Wonder if I'll ever not be a newbie, joined a lot of Schiz boards lately & I'm newbie,newbie,newbie! Rookie? Well hello. I figure the more I join the more I'll learn I hope. I can't talk to anyone in my personal life, they run in fear or go overboard the other way...so these places are my support. It really does help me & it gets me thru the day...& night. I am Schizoaffective, Bipolar. Feeling blah, blah, blah today & paranoid. Usually I joke around quite a bit, when I'm more normal. Hello to everyone!

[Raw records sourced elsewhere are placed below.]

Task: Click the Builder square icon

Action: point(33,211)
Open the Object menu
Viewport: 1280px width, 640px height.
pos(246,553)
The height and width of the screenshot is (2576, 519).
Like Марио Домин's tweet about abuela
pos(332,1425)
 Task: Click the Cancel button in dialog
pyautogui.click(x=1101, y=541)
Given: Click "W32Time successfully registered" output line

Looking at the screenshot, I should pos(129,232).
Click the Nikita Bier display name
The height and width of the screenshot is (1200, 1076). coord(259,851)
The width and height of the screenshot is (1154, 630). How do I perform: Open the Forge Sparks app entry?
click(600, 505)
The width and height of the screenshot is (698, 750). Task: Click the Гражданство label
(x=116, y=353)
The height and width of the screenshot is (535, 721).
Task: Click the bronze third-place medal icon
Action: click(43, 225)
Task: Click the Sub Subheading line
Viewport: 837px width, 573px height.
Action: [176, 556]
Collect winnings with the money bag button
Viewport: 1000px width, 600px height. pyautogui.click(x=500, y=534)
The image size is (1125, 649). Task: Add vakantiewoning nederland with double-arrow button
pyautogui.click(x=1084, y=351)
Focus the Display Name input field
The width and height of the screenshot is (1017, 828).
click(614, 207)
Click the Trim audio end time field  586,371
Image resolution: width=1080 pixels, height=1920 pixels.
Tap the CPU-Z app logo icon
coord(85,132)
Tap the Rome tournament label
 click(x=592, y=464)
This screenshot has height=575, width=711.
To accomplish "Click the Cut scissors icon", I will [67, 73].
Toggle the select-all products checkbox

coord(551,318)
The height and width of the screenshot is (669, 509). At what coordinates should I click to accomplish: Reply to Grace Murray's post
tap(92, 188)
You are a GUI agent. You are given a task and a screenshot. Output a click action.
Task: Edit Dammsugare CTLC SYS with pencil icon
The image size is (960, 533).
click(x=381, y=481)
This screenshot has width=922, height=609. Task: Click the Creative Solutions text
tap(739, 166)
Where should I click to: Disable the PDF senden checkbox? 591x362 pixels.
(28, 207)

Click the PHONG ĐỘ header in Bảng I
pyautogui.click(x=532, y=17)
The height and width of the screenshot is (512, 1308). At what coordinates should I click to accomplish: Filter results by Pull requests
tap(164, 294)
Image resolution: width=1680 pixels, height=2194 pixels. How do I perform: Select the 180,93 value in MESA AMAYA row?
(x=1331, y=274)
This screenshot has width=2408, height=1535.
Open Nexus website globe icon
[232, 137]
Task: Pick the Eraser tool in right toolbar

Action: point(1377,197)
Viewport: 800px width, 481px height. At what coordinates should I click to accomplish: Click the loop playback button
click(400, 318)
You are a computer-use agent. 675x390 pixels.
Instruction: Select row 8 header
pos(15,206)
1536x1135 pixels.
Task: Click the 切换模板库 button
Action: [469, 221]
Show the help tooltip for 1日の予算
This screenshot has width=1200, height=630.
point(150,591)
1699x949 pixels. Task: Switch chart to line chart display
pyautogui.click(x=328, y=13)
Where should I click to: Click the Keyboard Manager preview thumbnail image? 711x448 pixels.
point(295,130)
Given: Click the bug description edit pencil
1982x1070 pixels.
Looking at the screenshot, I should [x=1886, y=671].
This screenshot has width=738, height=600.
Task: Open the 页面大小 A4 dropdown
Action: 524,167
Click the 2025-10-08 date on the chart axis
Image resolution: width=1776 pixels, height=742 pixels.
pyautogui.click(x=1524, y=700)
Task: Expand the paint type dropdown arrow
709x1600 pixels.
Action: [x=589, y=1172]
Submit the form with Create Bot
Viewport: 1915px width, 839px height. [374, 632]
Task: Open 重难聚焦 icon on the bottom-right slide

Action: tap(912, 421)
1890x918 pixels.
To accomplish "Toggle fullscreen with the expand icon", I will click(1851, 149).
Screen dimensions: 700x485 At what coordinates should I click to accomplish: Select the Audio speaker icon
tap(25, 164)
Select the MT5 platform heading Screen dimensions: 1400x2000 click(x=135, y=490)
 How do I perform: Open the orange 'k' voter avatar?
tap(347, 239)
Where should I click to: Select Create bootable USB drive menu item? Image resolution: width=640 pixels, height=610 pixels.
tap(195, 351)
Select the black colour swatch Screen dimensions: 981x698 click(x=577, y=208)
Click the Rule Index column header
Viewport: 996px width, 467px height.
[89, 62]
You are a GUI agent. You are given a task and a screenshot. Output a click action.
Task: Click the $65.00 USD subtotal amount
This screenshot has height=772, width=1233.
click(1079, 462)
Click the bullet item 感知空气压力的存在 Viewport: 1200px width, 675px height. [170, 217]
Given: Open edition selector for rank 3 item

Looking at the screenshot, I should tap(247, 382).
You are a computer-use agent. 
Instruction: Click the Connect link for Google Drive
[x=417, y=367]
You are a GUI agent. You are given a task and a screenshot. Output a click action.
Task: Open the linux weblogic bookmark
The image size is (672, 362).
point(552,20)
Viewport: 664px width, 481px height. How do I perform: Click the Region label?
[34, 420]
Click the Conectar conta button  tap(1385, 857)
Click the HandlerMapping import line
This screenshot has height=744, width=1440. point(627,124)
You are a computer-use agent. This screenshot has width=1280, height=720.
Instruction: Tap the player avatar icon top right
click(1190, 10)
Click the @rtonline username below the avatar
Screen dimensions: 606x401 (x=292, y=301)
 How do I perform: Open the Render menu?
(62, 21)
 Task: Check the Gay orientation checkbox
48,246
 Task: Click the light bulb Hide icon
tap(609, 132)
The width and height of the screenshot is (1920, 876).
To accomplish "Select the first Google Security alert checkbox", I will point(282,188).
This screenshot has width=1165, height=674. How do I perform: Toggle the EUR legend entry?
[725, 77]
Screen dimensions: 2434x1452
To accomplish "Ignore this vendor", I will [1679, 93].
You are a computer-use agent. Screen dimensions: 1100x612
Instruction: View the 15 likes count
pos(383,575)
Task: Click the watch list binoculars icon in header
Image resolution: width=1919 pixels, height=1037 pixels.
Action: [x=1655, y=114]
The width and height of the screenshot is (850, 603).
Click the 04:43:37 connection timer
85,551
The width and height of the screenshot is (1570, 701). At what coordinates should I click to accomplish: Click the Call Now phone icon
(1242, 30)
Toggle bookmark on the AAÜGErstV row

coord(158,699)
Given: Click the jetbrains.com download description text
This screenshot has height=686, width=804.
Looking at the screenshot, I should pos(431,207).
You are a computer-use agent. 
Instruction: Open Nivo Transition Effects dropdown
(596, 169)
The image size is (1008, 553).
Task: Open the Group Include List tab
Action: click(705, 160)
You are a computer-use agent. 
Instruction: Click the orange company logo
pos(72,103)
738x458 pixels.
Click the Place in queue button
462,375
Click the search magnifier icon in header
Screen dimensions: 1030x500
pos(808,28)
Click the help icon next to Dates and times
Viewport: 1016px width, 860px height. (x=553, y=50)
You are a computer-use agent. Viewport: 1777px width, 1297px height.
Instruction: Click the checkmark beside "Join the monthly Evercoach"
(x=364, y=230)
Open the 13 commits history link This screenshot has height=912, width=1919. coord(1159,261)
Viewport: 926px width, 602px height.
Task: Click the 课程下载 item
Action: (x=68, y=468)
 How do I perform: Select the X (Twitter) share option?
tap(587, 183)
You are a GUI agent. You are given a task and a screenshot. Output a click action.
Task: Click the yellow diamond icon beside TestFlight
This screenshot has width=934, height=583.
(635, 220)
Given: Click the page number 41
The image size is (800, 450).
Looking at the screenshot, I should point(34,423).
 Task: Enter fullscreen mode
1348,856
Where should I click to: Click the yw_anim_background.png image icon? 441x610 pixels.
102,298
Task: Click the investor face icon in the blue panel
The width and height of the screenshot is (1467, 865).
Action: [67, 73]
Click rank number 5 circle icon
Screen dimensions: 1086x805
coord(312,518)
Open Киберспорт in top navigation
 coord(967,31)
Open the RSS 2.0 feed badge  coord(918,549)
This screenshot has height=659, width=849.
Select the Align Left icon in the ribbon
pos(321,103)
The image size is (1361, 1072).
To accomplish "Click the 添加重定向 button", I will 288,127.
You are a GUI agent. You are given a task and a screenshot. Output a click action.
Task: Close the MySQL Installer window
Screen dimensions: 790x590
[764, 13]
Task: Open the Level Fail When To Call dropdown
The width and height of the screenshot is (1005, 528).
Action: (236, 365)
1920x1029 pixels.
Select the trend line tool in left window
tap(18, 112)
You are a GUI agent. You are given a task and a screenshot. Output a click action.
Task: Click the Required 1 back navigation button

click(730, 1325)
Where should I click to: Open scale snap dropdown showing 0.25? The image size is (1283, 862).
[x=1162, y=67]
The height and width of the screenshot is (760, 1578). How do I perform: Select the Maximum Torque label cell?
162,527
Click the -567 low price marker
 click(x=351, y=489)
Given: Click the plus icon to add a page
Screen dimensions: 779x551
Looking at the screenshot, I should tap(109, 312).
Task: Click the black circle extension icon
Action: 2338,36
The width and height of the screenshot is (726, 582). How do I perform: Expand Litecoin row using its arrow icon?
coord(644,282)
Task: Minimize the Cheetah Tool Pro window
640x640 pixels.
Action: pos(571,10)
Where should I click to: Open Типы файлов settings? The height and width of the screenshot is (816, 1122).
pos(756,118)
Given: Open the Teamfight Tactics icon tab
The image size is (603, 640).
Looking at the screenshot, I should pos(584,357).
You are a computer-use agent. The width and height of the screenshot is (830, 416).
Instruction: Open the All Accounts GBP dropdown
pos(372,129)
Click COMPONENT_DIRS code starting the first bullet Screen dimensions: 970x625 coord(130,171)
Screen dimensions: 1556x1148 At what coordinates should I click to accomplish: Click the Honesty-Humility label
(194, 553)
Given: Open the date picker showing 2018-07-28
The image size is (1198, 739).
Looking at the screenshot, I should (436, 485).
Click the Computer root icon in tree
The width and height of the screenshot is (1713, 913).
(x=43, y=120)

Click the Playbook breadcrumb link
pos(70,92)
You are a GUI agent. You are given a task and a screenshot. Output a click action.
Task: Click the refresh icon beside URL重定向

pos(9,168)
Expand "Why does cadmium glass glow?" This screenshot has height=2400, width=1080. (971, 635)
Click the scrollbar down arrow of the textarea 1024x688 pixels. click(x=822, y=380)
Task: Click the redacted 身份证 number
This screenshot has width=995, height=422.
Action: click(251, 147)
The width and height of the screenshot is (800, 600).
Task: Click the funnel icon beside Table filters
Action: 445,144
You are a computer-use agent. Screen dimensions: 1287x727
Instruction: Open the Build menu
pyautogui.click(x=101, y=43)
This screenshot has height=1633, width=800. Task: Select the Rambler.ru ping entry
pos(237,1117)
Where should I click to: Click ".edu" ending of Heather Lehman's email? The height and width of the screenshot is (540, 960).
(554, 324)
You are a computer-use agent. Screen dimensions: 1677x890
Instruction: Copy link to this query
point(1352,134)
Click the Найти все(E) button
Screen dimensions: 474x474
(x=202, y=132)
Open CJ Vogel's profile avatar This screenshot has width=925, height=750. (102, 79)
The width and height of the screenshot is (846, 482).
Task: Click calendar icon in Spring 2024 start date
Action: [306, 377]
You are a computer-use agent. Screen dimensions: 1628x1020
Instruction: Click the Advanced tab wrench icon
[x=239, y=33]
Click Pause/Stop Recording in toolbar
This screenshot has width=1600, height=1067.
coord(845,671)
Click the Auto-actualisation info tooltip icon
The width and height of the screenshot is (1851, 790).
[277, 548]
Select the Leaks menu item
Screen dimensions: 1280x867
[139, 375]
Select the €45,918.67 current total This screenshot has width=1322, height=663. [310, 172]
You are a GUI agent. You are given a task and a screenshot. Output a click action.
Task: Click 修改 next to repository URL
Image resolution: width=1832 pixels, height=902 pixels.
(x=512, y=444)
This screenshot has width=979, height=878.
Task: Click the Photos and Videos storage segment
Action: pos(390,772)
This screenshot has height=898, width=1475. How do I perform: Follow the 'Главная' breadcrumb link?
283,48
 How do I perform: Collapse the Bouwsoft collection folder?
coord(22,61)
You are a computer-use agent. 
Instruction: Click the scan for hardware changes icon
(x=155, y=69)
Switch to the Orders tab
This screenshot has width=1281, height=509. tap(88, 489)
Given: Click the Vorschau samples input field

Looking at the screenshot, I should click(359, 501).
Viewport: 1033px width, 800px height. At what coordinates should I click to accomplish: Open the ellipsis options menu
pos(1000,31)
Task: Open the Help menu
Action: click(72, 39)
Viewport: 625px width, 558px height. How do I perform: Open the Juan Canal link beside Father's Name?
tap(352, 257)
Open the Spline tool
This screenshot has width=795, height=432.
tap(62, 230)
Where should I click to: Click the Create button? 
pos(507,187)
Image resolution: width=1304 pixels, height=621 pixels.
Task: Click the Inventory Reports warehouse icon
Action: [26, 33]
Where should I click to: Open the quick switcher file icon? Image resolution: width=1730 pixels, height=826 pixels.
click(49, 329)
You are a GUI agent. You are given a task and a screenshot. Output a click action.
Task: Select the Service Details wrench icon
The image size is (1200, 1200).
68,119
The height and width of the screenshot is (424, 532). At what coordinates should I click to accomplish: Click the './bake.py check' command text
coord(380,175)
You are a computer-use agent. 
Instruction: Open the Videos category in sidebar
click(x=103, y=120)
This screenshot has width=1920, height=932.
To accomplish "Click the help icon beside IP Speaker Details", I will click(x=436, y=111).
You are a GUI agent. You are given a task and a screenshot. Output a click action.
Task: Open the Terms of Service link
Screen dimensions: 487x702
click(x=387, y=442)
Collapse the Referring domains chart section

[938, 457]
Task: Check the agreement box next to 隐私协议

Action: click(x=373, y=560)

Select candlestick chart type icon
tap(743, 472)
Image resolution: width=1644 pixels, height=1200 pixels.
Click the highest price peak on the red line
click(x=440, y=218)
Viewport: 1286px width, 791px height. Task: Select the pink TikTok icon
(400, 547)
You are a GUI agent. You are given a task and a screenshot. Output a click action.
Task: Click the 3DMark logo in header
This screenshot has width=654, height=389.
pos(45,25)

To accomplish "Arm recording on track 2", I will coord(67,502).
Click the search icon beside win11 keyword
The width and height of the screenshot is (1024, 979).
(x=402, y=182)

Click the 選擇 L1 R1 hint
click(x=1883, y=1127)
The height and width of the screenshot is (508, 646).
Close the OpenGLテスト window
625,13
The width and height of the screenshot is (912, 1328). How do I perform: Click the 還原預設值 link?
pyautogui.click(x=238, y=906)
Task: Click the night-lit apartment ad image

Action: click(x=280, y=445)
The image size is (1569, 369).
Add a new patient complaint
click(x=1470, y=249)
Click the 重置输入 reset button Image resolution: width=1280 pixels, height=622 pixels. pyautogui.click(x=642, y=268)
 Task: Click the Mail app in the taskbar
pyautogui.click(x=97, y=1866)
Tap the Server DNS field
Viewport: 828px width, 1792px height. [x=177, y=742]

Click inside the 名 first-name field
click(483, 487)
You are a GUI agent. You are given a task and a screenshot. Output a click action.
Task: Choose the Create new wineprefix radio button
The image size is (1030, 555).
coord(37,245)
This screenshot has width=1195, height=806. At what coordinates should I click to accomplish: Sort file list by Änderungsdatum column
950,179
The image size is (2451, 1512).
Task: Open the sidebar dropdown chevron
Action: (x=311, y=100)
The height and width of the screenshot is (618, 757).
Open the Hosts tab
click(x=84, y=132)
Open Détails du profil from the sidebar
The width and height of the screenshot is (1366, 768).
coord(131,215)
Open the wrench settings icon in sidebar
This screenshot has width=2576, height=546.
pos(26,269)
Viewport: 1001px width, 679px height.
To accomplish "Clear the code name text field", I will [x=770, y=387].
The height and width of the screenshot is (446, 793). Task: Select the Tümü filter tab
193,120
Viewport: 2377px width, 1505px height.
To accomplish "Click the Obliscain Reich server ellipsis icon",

If I'm so psychotic & irrational why do I come up with logical conclusions to things that happen? Someone gave us a cake that I didn't really want because I didn't think I could trust this person, but I didn't know what to say. I was hungry at a later time so I had a few bites-good! Shortly t herafter I felt sick & also sick in the head, hearing things, etc,. so I threw the cake out & got angry & dug up the bottom of the pan with a steak knife.....I've thought for a long time that a certain someone bugged our house with some kind of listening devices. This morning I was alone & I heard a strange "beep" in the kitchen. Unrecognizable. I tried to find a good reason-checked my cellphone, looked to see if my husband forgot his pager & it was beeping...nothing. I think it was one of those listening devices. It's hard to know who to trust. I've supposedly hurt some family members & they're vindictive enough to seek revenge, they've been that way as long as I can remember....& there are a few other groups of people after me...
Last edited by makeworldgoaway; 05-23-2006 at 07:21 PM.
Reason: forgot to sign
It is still considered irrational because the cake really wasn't poisoned. The thing is, you can convince yourself it is. And when you do, your brain can make itself sick because of nervousness and worry.